De 1986 á 2011, le constat ayant été fait que tous les gouvernements ayant exercé le pouvoir politique ont instrumentalisé le mensonge pour conduire des politiques publiques liberticides de libéralisme agricole qui ont détruit les chances de redémarrage de notre agriculture, j'ai documenté des cas d'espèces que j'ai soumis á la sagacité de tous les leaders politiques sur le NET et á la radio. J'ai décrypté aussi bien la problématique que la problématisation de l'agriculture haïtienne á l'aune du libéralisme économique. Le faisant, je suis devenu un loup blanc pour tous les ministres de Damien, tandis que pour la masse des agriculteurs je serais l'homme qui parle le langage de la véritable production agricole nationale.

 En 2011, tous les signaux d'un espoir de réveil agricole avaient été donnés avec l'arrivée de Martelly au pouvoir. Celui-ci obligé d'intégrer dans son équipe politique  les mêmes capitaines qui ont naufragé la production agricole nationale sous Aristide et Preval,   se mit á implémenter les vieux clichés dictés par la coopération bilatérale et multilatérale. Il a réussi á affiner les politiques agricoles destructrices de Préval des quatorze dernières années . C'est pourquoi après avoir soutenu á mon corps défendant les atermoiements du gouvernement de Lamothe dans le secteur agricole ,il arriva un moment où je ne pouvais plus le faire sous peine de me ridiculiser. J'ai tiré la révérence en me faisant de plus en plus rare sur les réseaux sociaux et sur les ondes et en évitant surtout de faire le jeu de l'opposition qui me parait pire que Martelly. Aujourd'hui la coupe de frustration et de déception agricole offerte par le gouvernement de Lamothe déborde et il n'y a aucune voix dans les entourages de l'exécutif pour la signaler. La création d'un ensemble de pseudo ministères et de secrétaireries d'etat qui viennent mal se greffer sur le MARNDR a pour effet d'annuler les efforts faits dans le secteur et de dévorer le budget du secteur agricole. Ce qui fait dire á plus d'un que l'agriculture n'est pas près de sortir du tunnel. On se complait dans le politiquement correcte en préparant á Martelly la défaite de Préval de 2011 avec Jude Célestin .Même á l'émission Ramase, qui se veut un critique acerbe des actions de l'exécutif, les inepties agricoles passent comme des lettres á la poste, pour autant que dans l'opposition aussi, l'agriculture n'est pas un domaine où l'on veut faire recette.

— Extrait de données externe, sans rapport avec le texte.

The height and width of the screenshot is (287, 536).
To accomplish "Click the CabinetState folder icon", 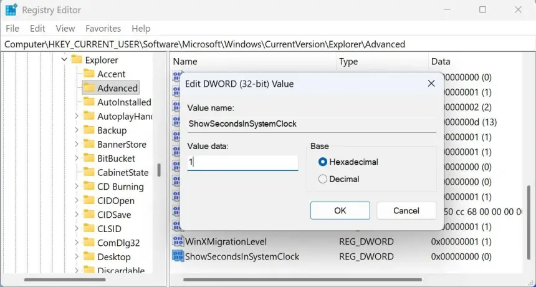I will click(89, 173).
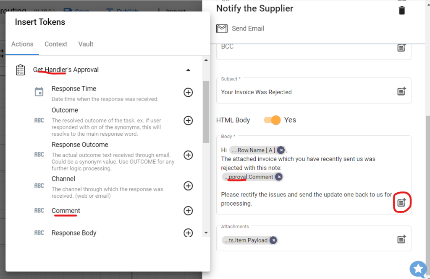Image resolution: width=430 pixels, height=279 pixels.
Task: Add the Comment token with its plus button
Action: (188, 211)
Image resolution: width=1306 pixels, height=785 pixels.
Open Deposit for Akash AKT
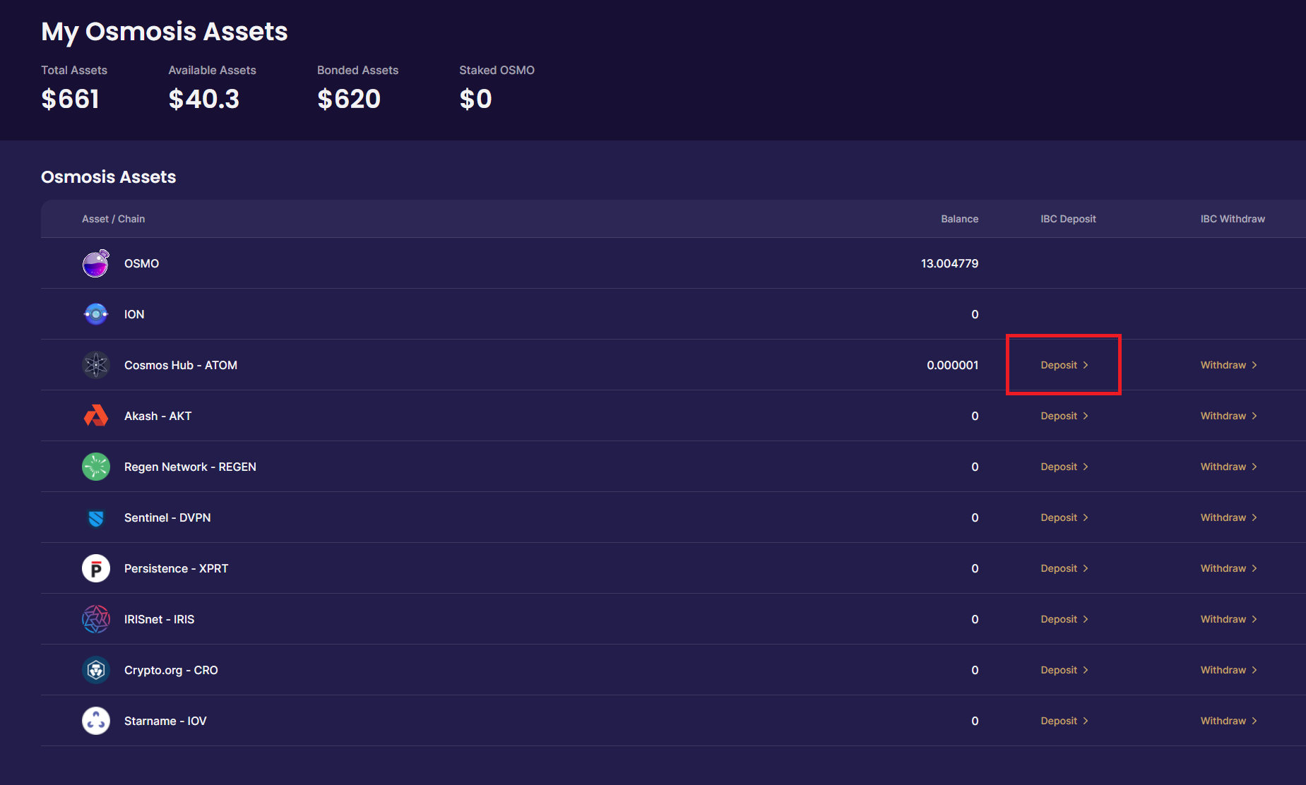(1064, 416)
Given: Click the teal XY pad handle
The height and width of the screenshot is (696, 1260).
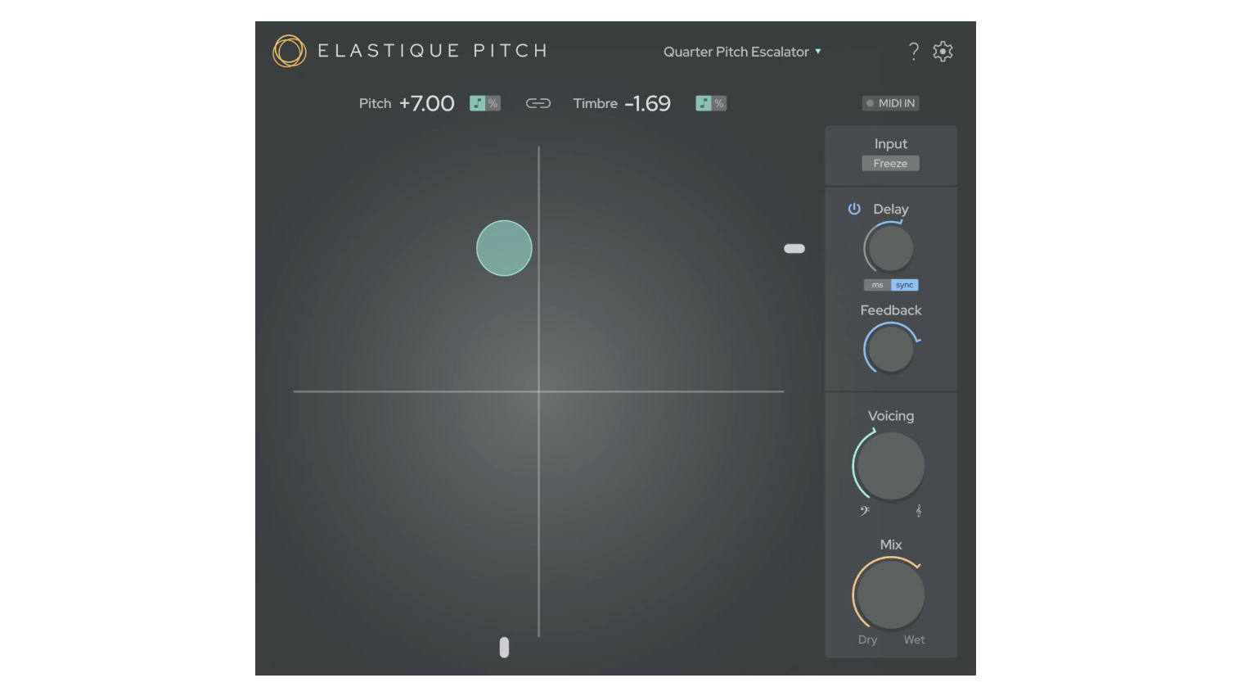Looking at the screenshot, I should click(504, 248).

 Lorsque l'on met dans un même bol tous ces ingrédients de déceptions familiales, sociales, économiques et politiques de la vie d'un citoyen engagé on obtient une potion qui détruit tout le pouvoir immunitaire de l'esprit au profit d'un besoin inassouvi d'affaiblir le physique jusqu'a ce que mort s'en suive. Voila le milieu de désespoir dans lequel je me réveille chaque jour et qui me fait compter la vie au jour que j'ai vécu.